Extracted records
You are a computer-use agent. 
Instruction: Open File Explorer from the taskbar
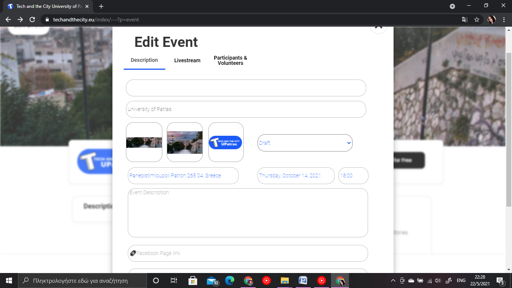click(285, 281)
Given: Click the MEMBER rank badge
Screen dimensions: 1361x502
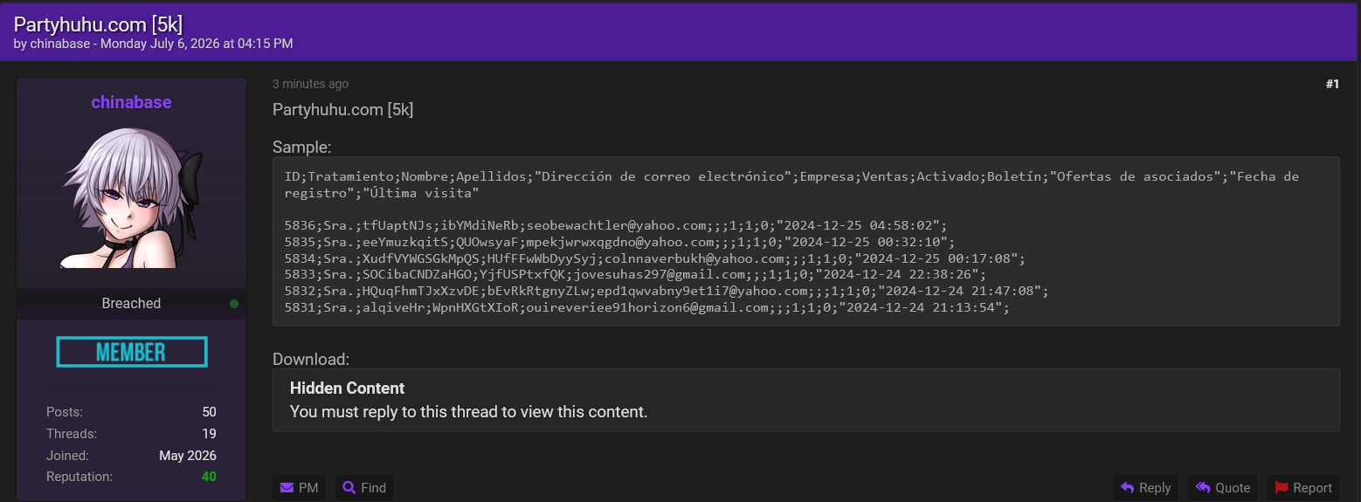Looking at the screenshot, I should (x=132, y=352).
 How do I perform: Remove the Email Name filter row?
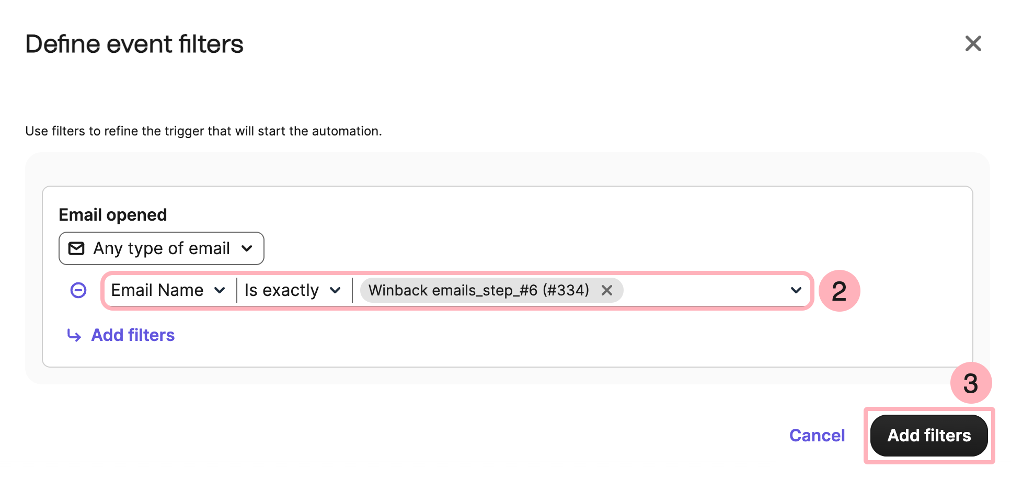click(x=78, y=290)
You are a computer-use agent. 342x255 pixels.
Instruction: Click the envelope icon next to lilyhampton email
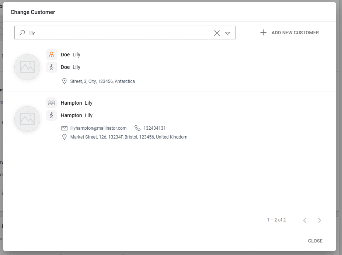pyautogui.click(x=64, y=128)
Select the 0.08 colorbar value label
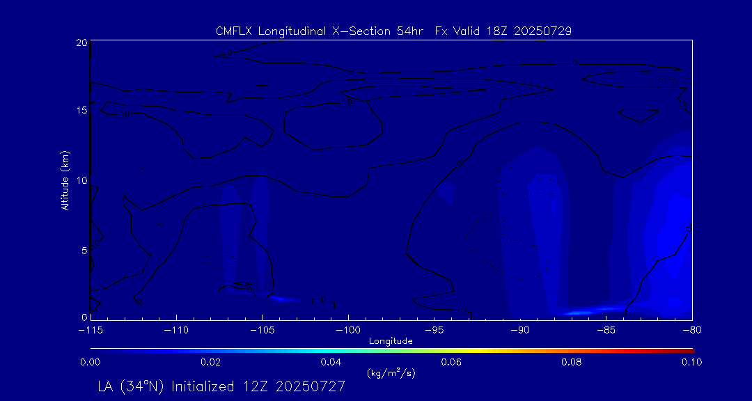 (x=571, y=362)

Aim of the exercise
From the first line above to the last, reproduce the records exactly but without the pictures.

Final answer
You are a computer-use agent. 
Instruction: Open File Explorer from the taskbar
click(285, 281)
Given: Click the MEMBER rank badge
Screen dimensions: 1361x502
Looking at the screenshot, I should (x=132, y=352).
 How do I perform: Remove the Email Name filter row?
click(x=78, y=290)
You are a computer-use agent. 342x255 pixels.
Instruction: Click the envelope icon next to lilyhampton email
pyautogui.click(x=64, y=128)
Select the 0.08 colorbar value label
 (x=571, y=362)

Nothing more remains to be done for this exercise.